It is 2:47 AM on a Friday when the on-call alert fires. Your team's marketing campaign launches in five hours, the application needs a new composite index to support the new query pattern, and your primary database is a 2 TB TiDB cluster serving 40,000 requests per minute. In MySQL, you would have two bad choices: block writes for the duration of the index build, or spend the next hour configuring pt-online-schema-change, praying it doesn't deadlock, and babysitting a shadow table migration. In TiDB, you type ALTER TABLE orders ADD INDEX idx_user_status (user_id, status);, press Enter, and go back to sleep. The index builds in the background, online, without locking a single row. When you wake up, the cluster is healthy, the index exists, and the campaign launches on time. This post explains exactly how TiDB makes that possible — and what you need to know to operate it confidently at scale.
- TiDB implements online DDL using a distributed, multi-phase state machine derived from Google's F1 schema change algorithm — no table locks, no shadow tables, no external tools required.
- DDL transitions through five states: absent → delete-only → write-only → write-reorganization → public. Each state is safe for concurrent DML operations across all TiDB nodes.

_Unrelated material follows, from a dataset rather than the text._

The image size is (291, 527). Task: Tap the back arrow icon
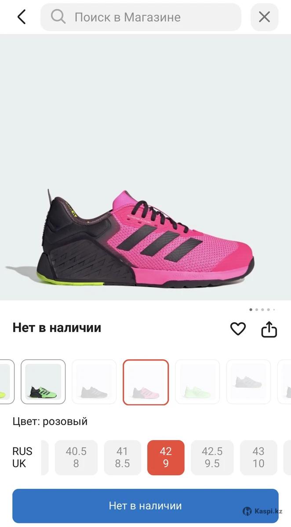pos(21,17)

- From TiDB 6.2+, multiple DDL owner nodes run jobs concurrently; from 7.1+, the index backfill (reorg) phase itself is distributed across TiKV nodes.
- Monitor progress with
ADMIN SHOW DDL JOBS, cancel stuck jobs withADMIN CANCEL DDL JOBS job_id, and tune backfill throughput withtidb_ddl_reorg_worker_cntandtidb_ddl_reorg_batch_size. - Unlike MySQL's pt-osc and gh-ost, TiDB requires no external tooling, no replica lag management, and no binlog-based row-copy — the engine handles everything natively.
Why Standard Online DDL Breaks Down in Distributed Databases
MySQL's built-in online DDL (introduced in 5.6) works well on a single-node instance. The storage engine holds an internal lock, tracks DML changes in an online DDL log, and applies them at the end of the rebuild. The whole thing is coordinated by one process, on one machine, with one consistent view of the data.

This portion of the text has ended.